> Exercise goal:
Repeat each line of the material word for word.

========================================================================

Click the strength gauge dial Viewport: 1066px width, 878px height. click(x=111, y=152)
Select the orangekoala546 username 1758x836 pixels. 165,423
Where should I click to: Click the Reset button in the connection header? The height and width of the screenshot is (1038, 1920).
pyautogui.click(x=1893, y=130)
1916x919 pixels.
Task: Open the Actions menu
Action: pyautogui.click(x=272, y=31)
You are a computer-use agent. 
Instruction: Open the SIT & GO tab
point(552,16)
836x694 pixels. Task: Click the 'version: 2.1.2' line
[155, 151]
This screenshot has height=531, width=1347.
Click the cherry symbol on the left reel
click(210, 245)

========================================================================

> Exercise solution:
Click the strength gauge dial Viewport: 1066px width, 878px height. click(x=111, y=152)
Select the orangekoala546 username 1758x836 pixels. 165,423
Where should I click to: Click the Reset button in the connection header? The height and width of the screenshot is (1038, 1920).
pyautogui.click(x=1893, y=130)
1916x919 pixels.
Task: Open the Actions menu
Action: pyautogui.click(x=272, y=31)
You are a computer-use agent. 
Instruction: Open the SIT & GO tab
point(552,16)
836x694 pixels. Task: Click the 'version: 2.1.2' line
[155, 151]
This screenshot has height=531, width=1347.
Click the cherry symbol on the left reel
click(210, 245)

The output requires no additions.